Clery was brought up to a considerable extent by a relative, Charles Dawson. A cousin, William Dawson (who used the pen-name "Avis"), became his closest friend and associate. Clery was educated at the Catholic University School on Leeson Street (where he acquired the confirmation name "Chanel" in honour of the Marist martyr Peter Chanel, which he often used as a pseudonym), at Clongowes Wood College, and University College in Stephen's Green. He was a university contemporary of James Joyce.

==Professional life==
Clery's principal themes included the difficulties of Roman Catholic graduates seeking professional employment, dramatic criticism (he hailed Lady Gregory's play Kincora as the Abbey Theatre's first masterpiece but was repulsed by the works of Synge), Catholic-Protestant rivalry, tension within the Dublin professional class, and the vagaries of the Gaelic revival movement.

Clery advocated partition on the basis of a two nation theory, first advanced in 1904–1905 (possibly in response to William O'Brien's advocacy of securing Home Rule through compromise with moderate Unionists). Several of his articles on the subject were reprinted in his 1907 essay collection, The Idea of a Nation.

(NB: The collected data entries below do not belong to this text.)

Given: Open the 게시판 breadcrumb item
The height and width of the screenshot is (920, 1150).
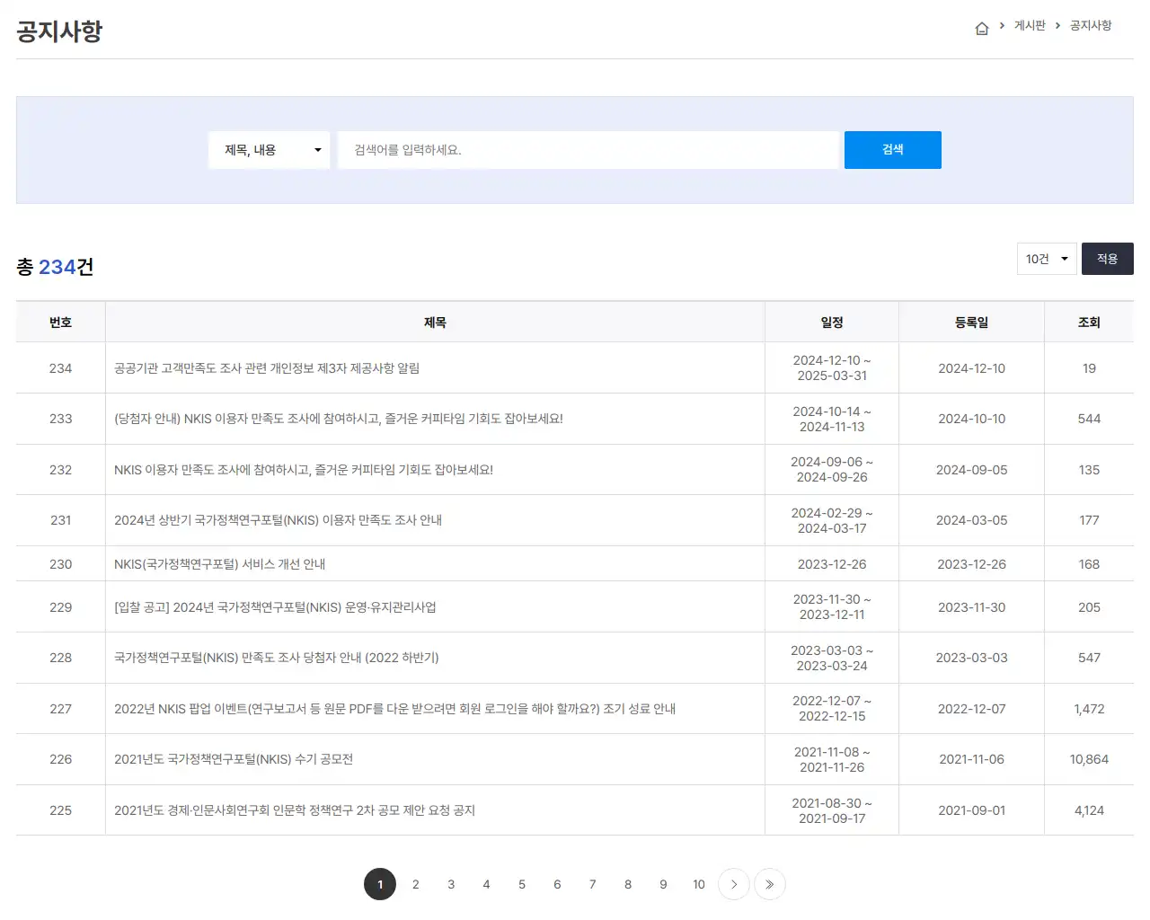Looking at the screenshot, I should coord(1030,26).
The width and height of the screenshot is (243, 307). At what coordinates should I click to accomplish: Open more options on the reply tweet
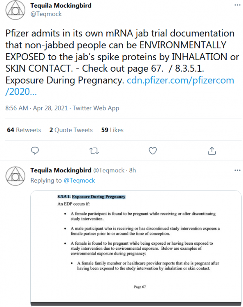coord(237,170)
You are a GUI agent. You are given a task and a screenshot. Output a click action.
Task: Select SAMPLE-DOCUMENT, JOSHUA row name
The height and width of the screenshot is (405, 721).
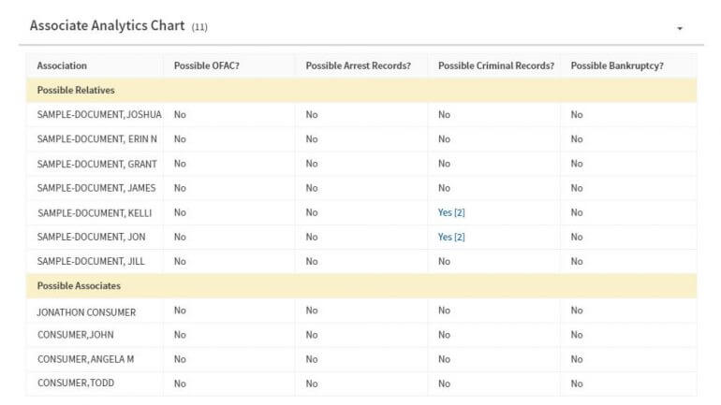(x=99, y=115)
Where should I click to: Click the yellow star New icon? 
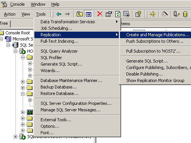pos(152,14)
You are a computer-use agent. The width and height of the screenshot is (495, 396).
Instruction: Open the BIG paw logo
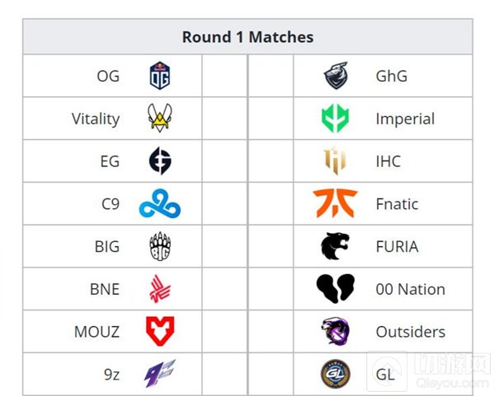click(159, 246)

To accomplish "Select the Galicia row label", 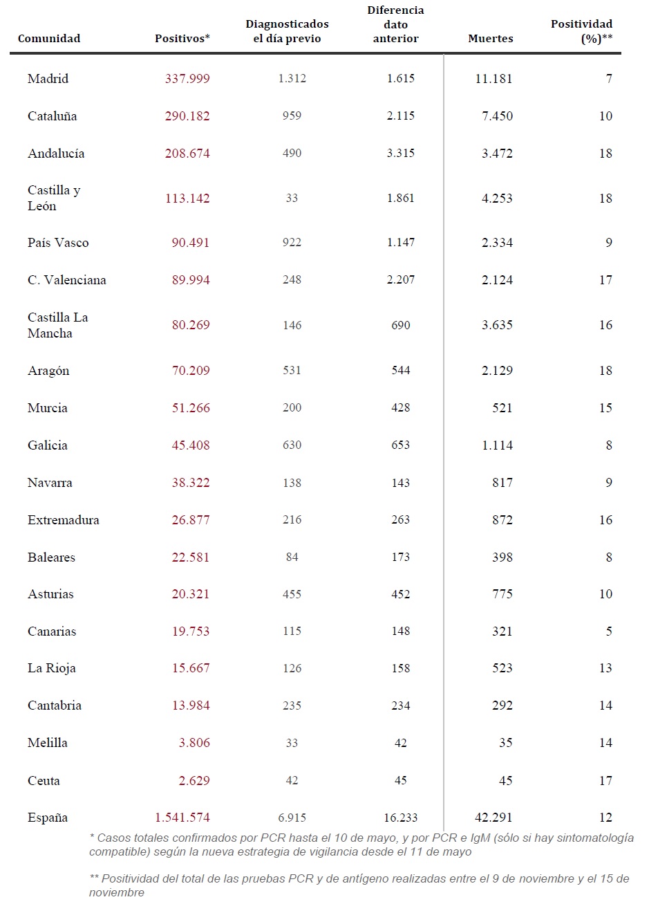I will coord(48,445).
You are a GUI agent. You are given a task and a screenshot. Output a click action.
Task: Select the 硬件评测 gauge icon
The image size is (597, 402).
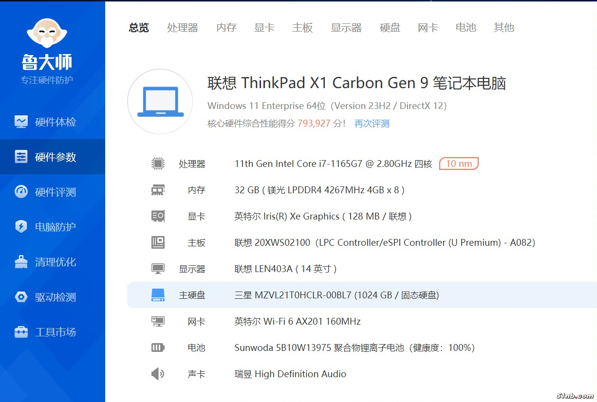(21, 192)
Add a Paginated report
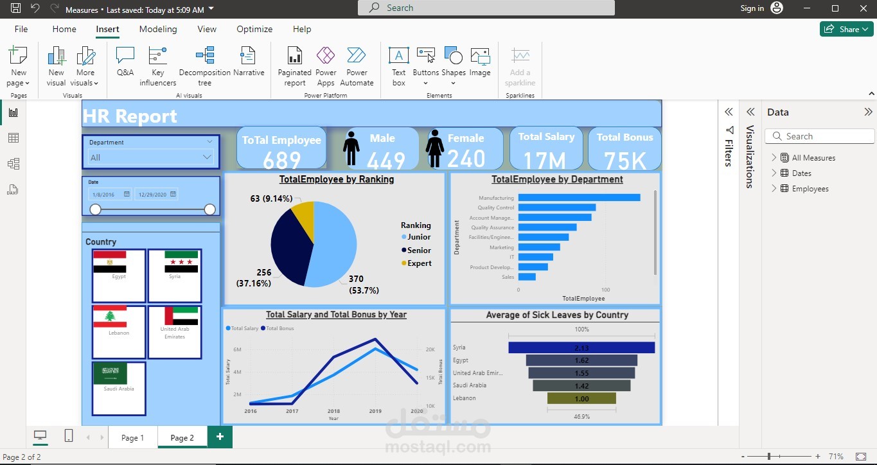This screenshot has height=465, width=877. (295, 66)
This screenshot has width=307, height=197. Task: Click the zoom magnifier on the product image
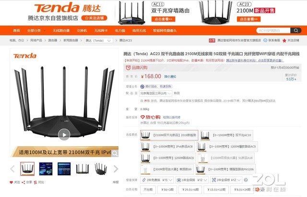coord(115,153)
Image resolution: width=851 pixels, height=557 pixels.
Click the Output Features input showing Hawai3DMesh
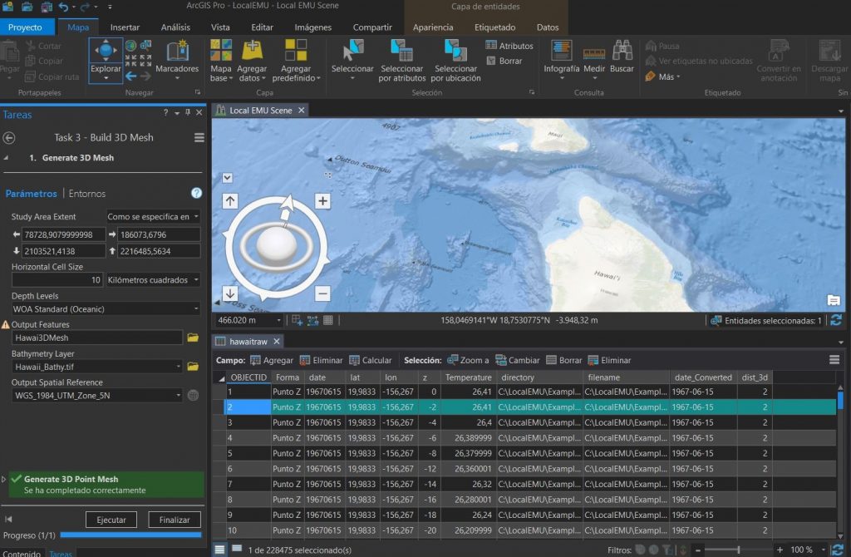[96, 338]
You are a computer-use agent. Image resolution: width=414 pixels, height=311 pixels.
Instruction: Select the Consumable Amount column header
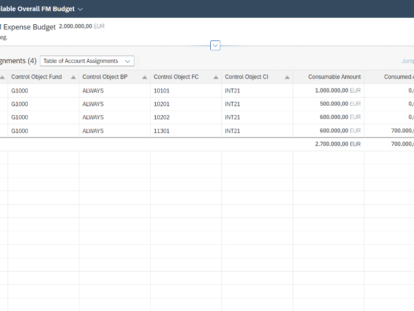click(334, 77)
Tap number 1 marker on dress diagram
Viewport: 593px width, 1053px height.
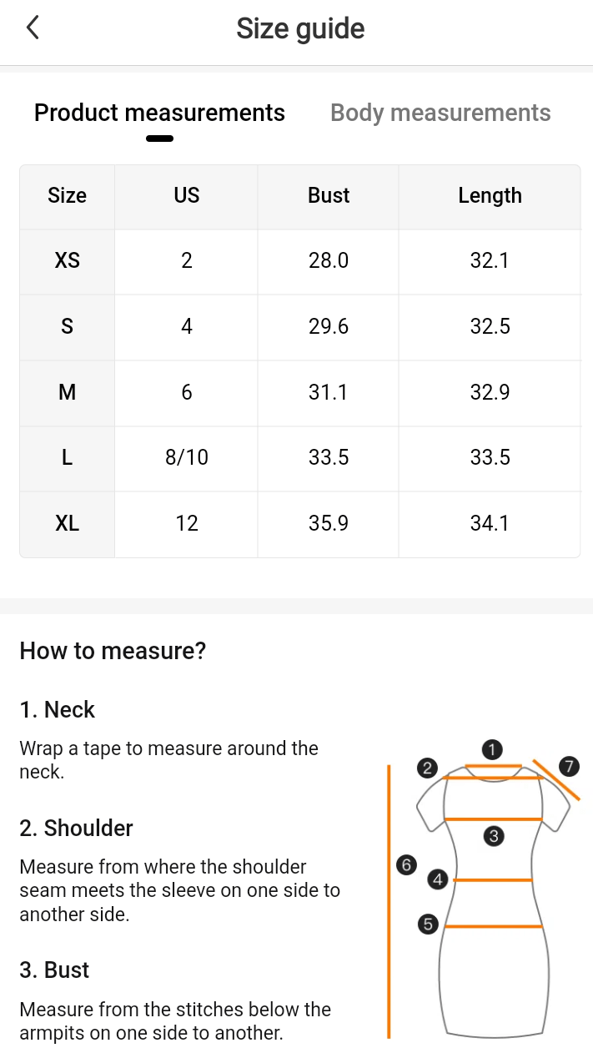[493, 749]
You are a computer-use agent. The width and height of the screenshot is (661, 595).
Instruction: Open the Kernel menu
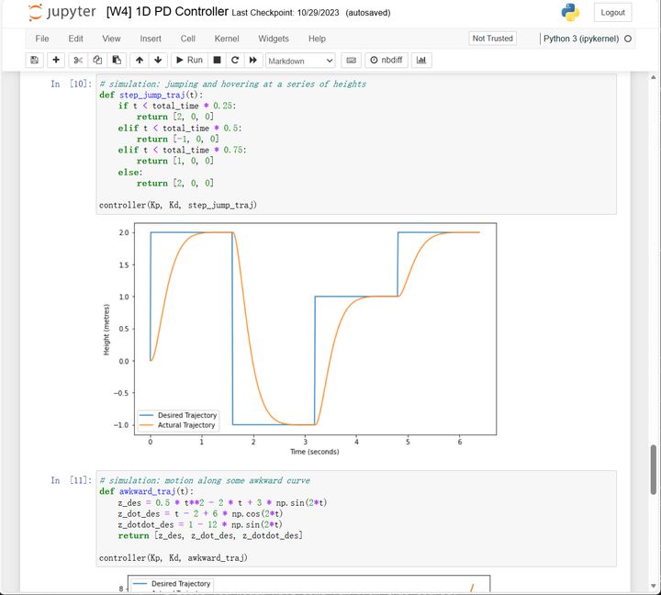tap(227, 39)
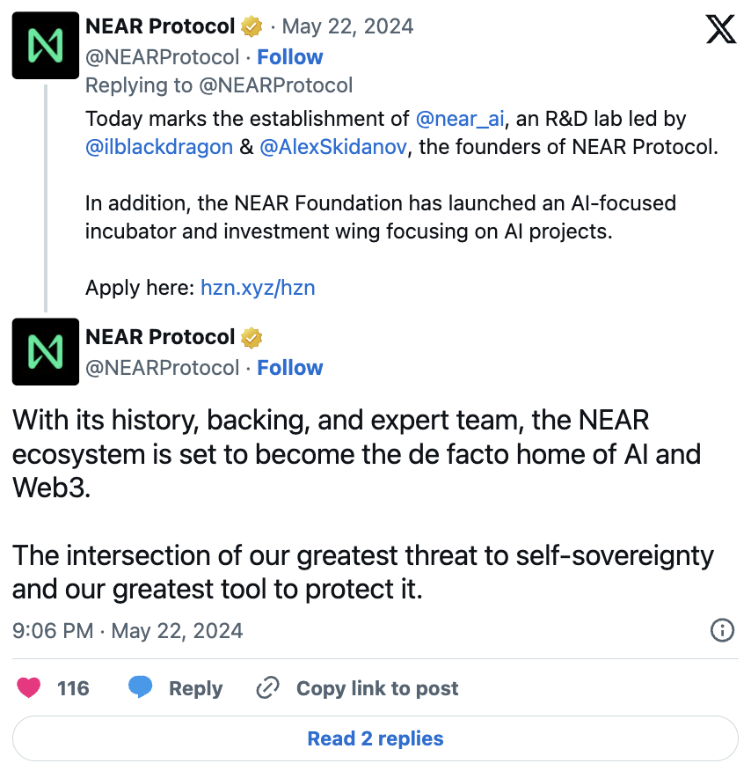
Task: Click verified badge on the main post author
Action: [252, 338]
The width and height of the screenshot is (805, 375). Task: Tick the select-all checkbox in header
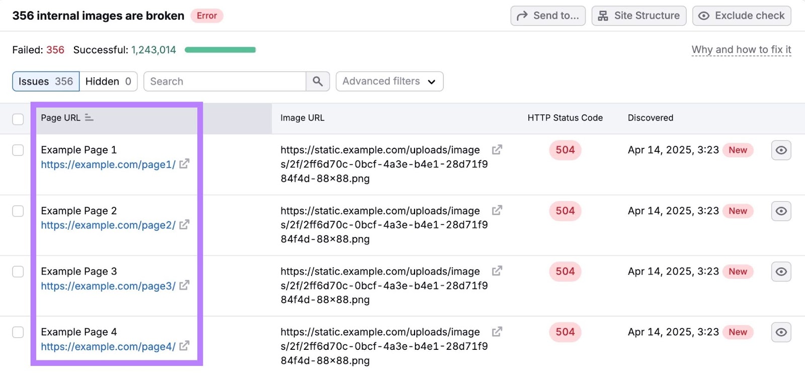[18, 119]
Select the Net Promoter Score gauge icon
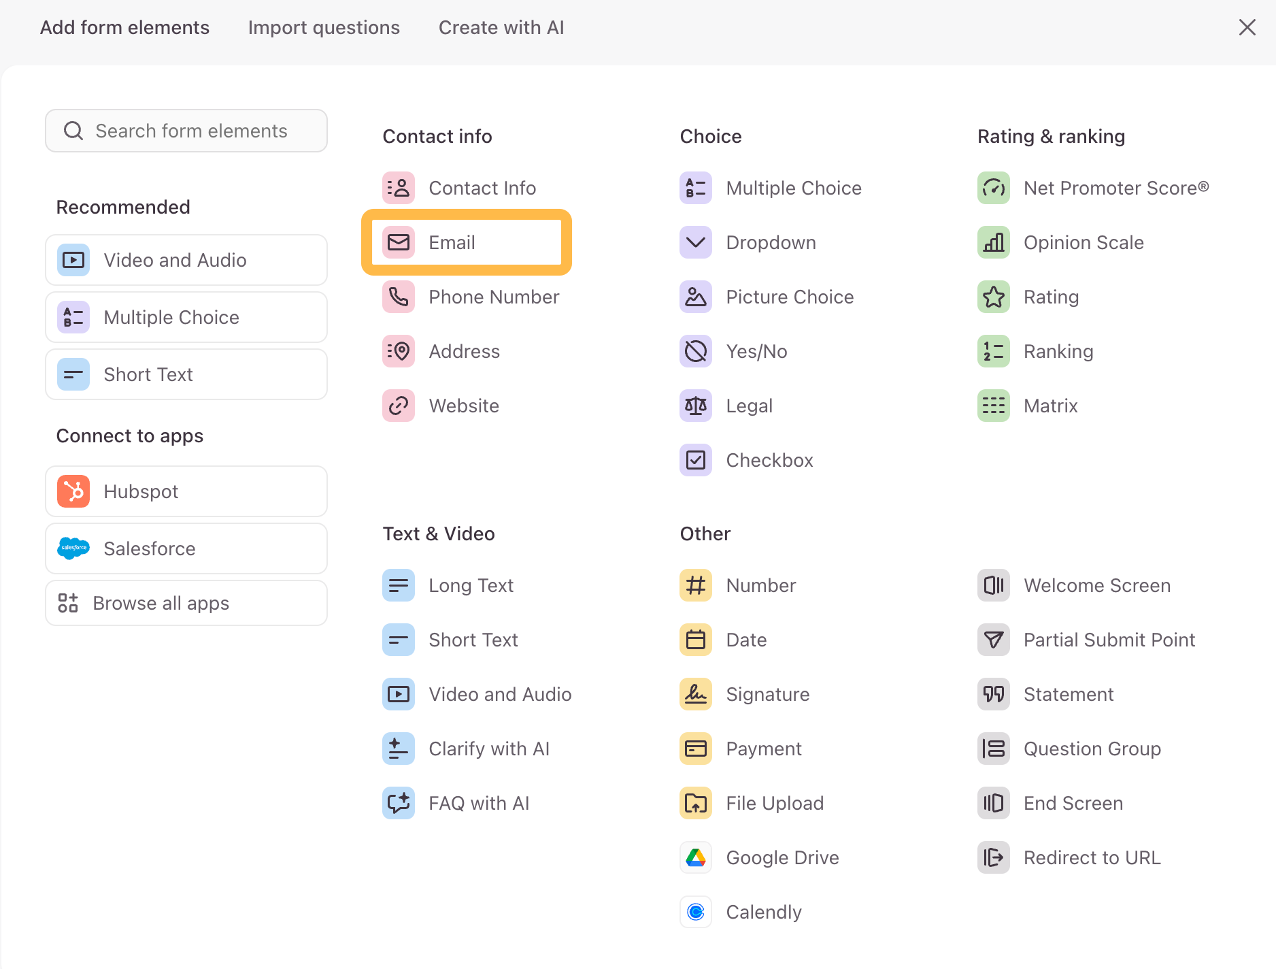This screenshot has height=969, width=1276. pos(994,188)
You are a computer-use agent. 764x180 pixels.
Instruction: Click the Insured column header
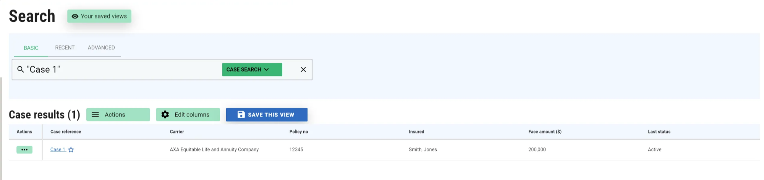point(416,132)
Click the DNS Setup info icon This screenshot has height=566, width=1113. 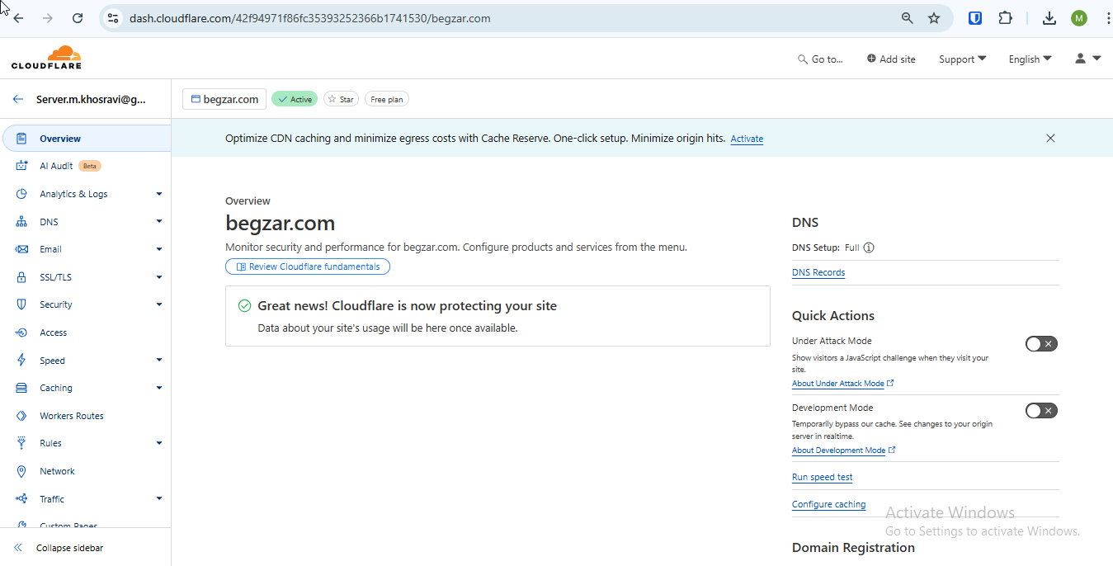click(869, 248)
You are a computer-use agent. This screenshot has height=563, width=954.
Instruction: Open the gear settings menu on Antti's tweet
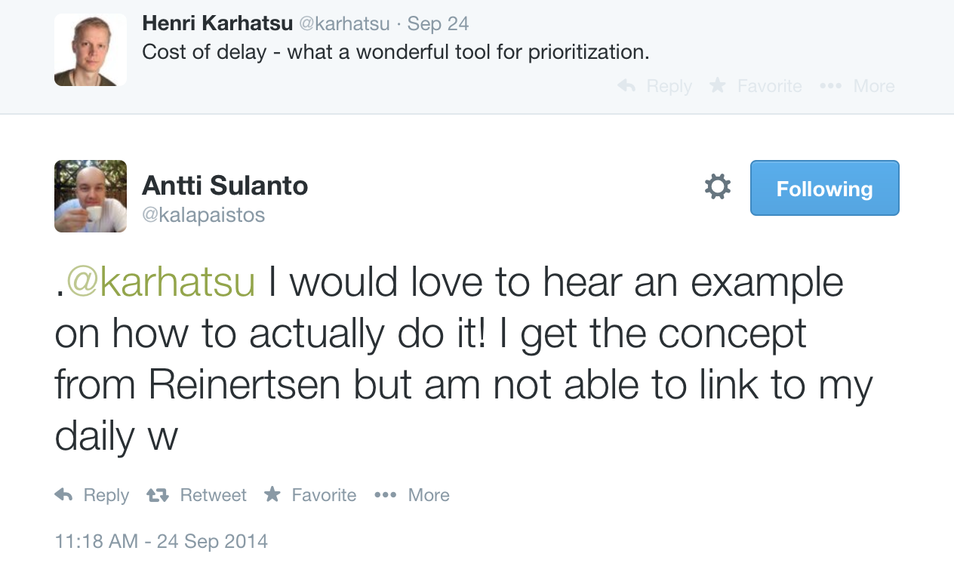tap(717, 187)
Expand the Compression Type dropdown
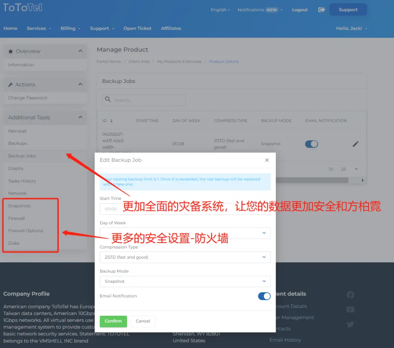The height and width of the screenshot is (348, 394). [x=185, y=257]
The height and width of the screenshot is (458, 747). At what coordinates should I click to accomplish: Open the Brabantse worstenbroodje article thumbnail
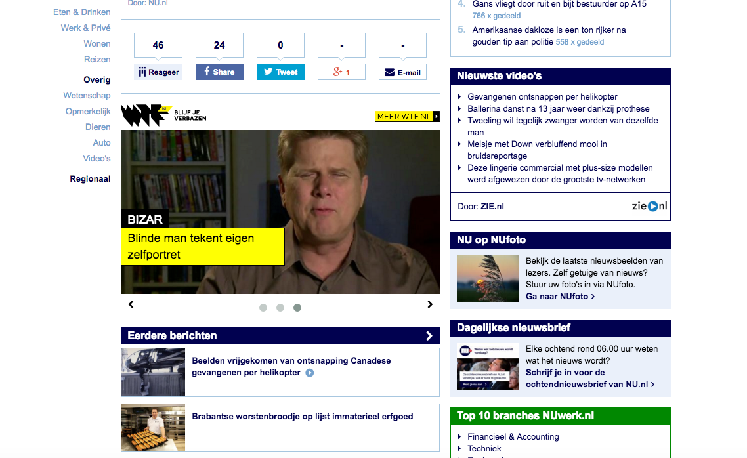[x=153, y=428]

Clery derived this unusual view for a nationalist from several motives, including a belief that arguments for Irish nationalists' right to self-determination could be used to justify Ulster Unionists' right to secede from Ireland, fear that it might be impossible to obtain Home Rule unless Ulster were excluded, and distaste for both Ulster Protestants and Ulster Catholics, whom he saw as deplorably anglicised. He remained a partitionist for the rest of his life. Clery was not particularly successful as a barrister, but on the establishment of University College Dublin (UCD) in 1909 he was appointed to the part-time post of Professor of the Law of Property.

After 1914 he moved from unenthusiastic support for John Redmond's Irish Parliamentary Party to separatism. Before the 1916 Easter Rising he was an inactive member of the Irish Volunteers, and was defence counsel at the court-martial of Eoin MacNeill. During the 1918 general election he campaigned for Sinn Féin. As one of the few barristers prepared to assist the Sinn Féin Court system he was appointed to the Dáil Supreme Court in 1920.

Clery opposed the Anglo-Irish Treaty because he believed it would lead to re-Anglicisation and the eventual return of the Union. He was elected to Dáil Éireann as an abstentionist independent Teachta Dála (TD) for the National University constituency at the June 1927 general election.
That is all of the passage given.